## Data for this exercise
>> Start
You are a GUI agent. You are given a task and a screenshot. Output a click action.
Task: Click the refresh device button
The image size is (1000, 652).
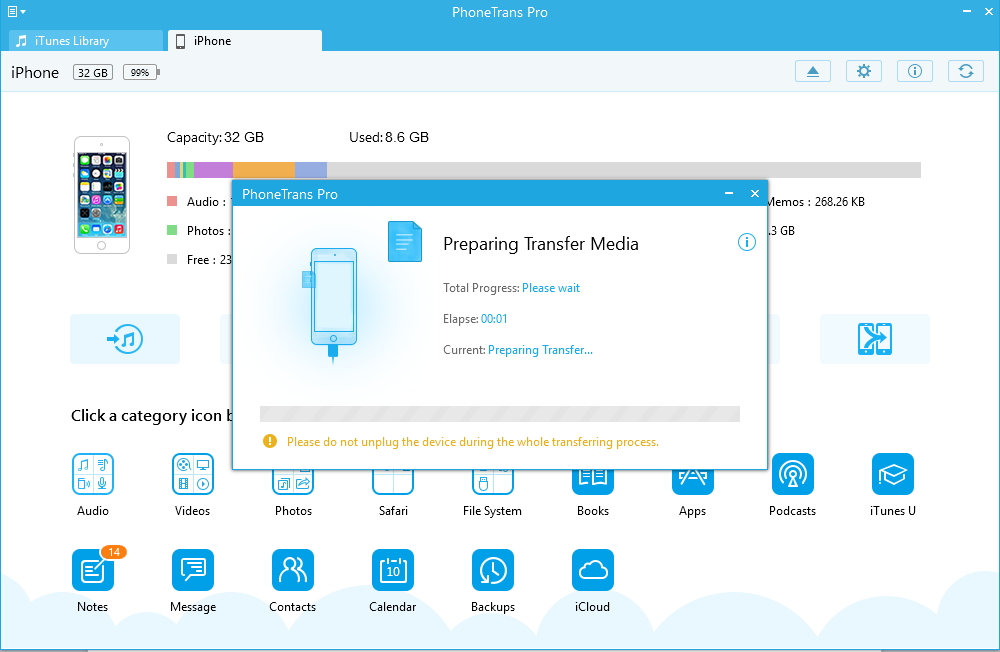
>> End
>> Start
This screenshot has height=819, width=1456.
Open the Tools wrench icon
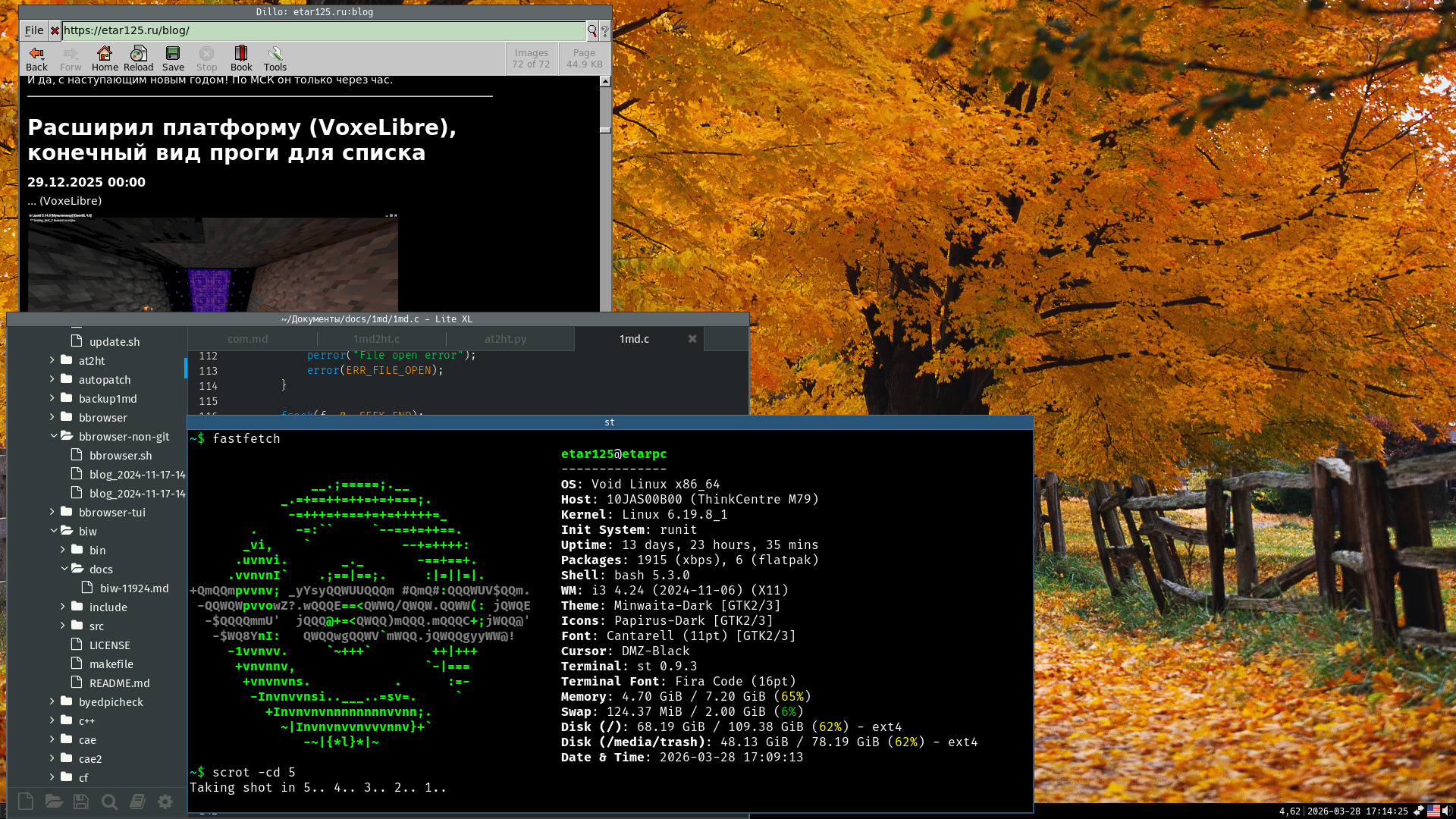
>> End
>> Start
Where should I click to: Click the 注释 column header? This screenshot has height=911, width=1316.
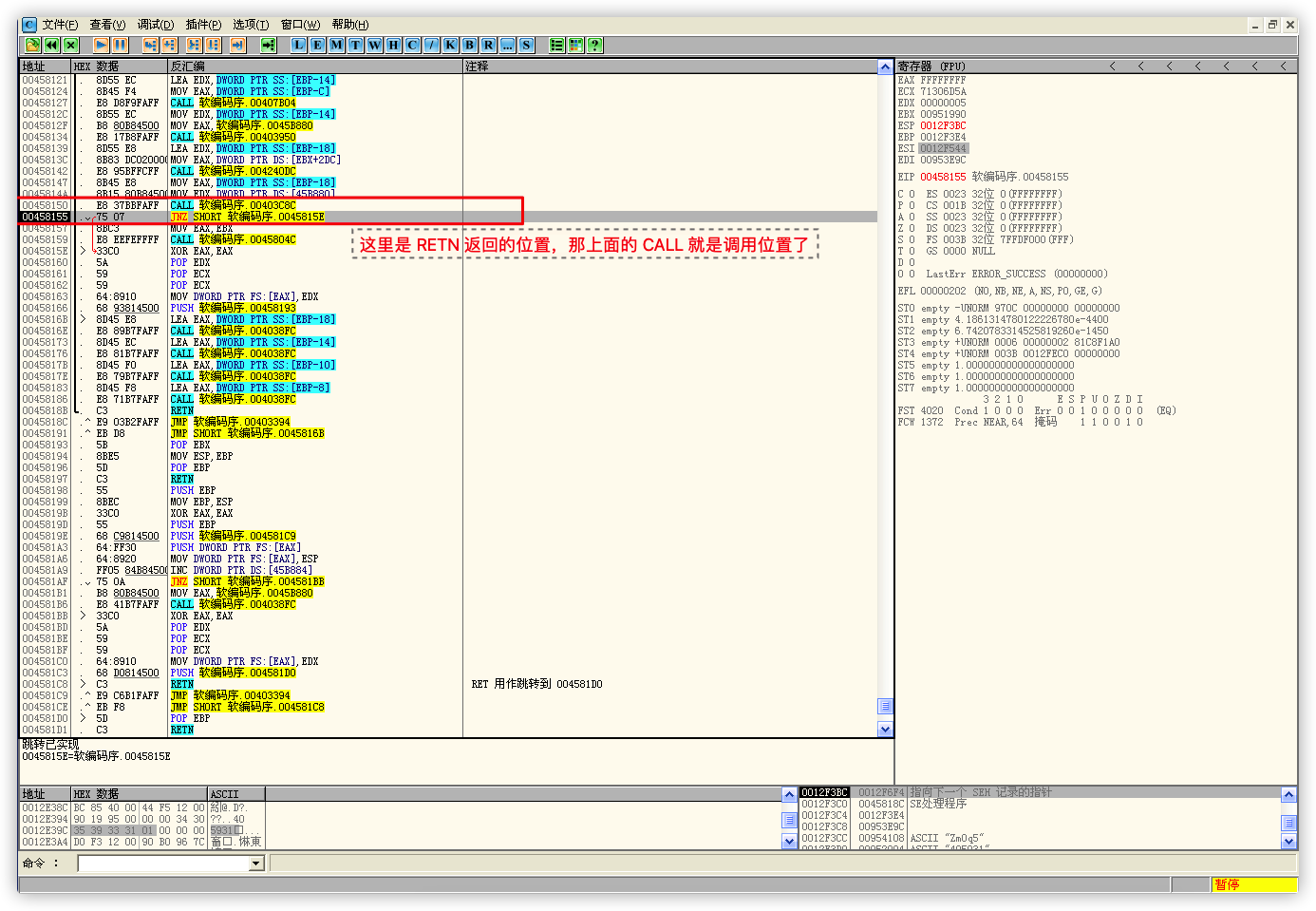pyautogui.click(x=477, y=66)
>> End
## Task prompt
Rewrite the part of the entries that opens with the line containing "Where should I" and closes with the line containing "pyautogui.click(x=477, y=66)", swapping "column header" for "table heading" and keeping everything else the same. Leave out the pictures.

## The completed task
Where should I click to: Click the 注释 table heading? This screenshot has height=911, width=1316.
pyautogui.click(x=477, y=66)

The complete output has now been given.